O som de passos no corredor interrompeu o sono conturbado do príncipe em seu leito real. Em um sonho, onde corria por uma densa e morta floresta, ele perseguia alguém… ou ele era o perseguido? Não saberia dizer com a pouca experiência de vida em seus 5 anos de idade, mas não seria a última vez que teria sonhos assim.

ㅡ Nasceu… ㅡ vozes cochichavam em meio às árvores em seu sonho ㅡ Ela nasceu.

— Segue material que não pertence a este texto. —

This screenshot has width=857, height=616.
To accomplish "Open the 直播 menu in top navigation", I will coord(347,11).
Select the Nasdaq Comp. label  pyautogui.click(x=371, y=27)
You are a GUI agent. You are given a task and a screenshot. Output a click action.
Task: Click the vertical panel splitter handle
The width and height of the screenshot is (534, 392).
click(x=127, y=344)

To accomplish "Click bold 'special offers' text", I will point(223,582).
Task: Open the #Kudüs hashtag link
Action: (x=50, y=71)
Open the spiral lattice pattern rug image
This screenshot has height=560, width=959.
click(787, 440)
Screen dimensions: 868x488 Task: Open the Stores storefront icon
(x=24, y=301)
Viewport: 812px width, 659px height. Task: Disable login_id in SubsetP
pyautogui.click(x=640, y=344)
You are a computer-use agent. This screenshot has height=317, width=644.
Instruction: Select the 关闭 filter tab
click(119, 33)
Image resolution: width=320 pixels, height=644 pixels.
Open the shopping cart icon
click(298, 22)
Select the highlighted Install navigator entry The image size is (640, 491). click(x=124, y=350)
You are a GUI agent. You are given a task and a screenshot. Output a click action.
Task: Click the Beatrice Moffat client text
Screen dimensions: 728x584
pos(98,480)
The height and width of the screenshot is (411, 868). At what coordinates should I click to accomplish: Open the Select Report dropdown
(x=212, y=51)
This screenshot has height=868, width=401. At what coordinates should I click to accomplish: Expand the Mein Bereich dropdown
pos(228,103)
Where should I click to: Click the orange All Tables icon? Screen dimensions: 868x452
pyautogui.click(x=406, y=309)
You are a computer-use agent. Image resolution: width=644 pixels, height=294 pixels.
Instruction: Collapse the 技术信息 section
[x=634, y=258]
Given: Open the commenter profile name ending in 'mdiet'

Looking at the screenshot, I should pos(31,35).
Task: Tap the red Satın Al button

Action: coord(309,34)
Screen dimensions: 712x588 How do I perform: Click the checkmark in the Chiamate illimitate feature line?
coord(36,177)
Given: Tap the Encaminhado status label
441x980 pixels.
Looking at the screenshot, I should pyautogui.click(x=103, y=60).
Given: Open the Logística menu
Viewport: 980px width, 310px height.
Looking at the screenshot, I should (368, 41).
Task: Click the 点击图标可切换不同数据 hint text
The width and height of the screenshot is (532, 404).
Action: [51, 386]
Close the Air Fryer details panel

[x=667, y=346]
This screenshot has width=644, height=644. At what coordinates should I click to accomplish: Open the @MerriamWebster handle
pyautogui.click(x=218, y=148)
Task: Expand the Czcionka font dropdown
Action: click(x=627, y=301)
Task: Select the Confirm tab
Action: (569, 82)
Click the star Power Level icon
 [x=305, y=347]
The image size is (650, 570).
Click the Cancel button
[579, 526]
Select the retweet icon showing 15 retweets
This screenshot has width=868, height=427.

Nasceu… 

Batidas na porta o fizeram pular de susto e abrir os olhos, olhando freneticamente para todos os cantos de seu quarto. O suor escorria de seu rosto e seus lençóis, úmidos, colavam em sua pele pegajosa. Nos últimos meses esses sonhos estavam sendo recorrentes, mas nunca fora tão real como este. O menino podia jurar que sentiu uma mão fria lhe pegando pelos pés.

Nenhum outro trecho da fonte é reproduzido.